[Data extracted from a collection]
▬▬▬▬▬▬▬▬▬▬

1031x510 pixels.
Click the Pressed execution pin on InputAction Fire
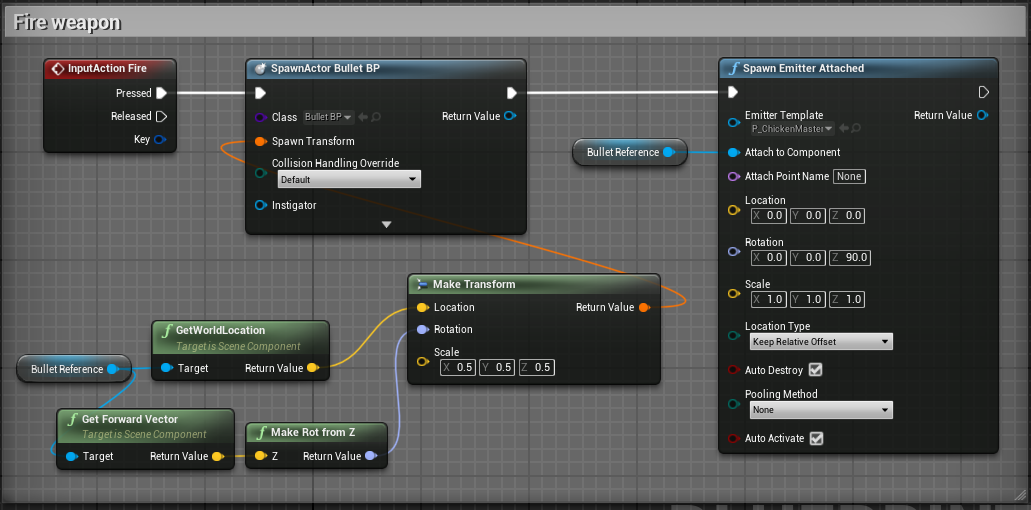click(x=161, y=93)
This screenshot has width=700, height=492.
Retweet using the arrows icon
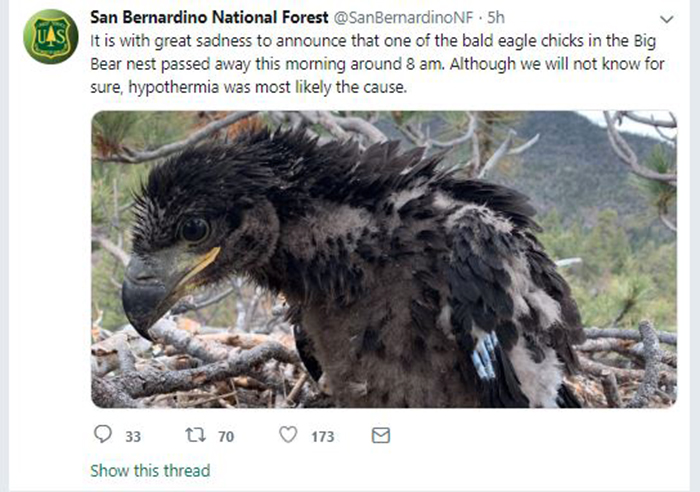[x=196, y=435]
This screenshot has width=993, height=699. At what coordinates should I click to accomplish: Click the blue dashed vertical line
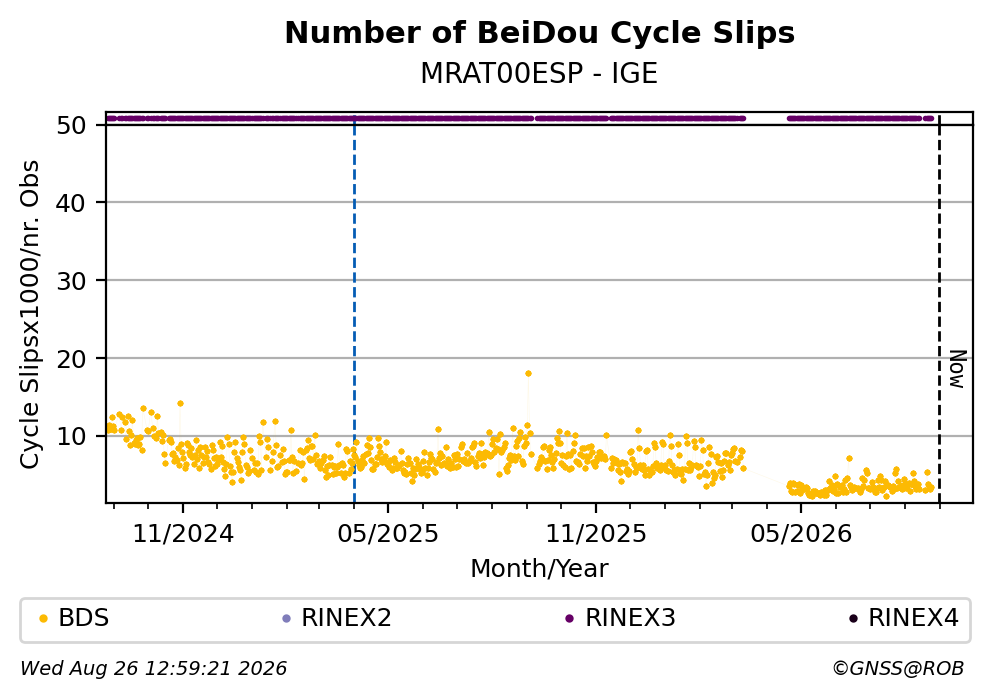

▬▬▬▬▬▬▬▬▬▬

◆ YOUR TASK ◆
Please rewrite all of the records with every "screenshot" changed to "image" and everything else kept the same, and omit the pictures from your answer.

◆ EXERCISE SOLUTION ◆
1031x510 pixels.
Click the Pressed execution pin on InputAction Fire
click(x=161, y=93)
This image has width=700, height=492.
Retweet using the arrows icon
[x=196, y=435]
This image has width=993, height=699. At what coordinates should I click to accomplish: Click the blue dashed vertical line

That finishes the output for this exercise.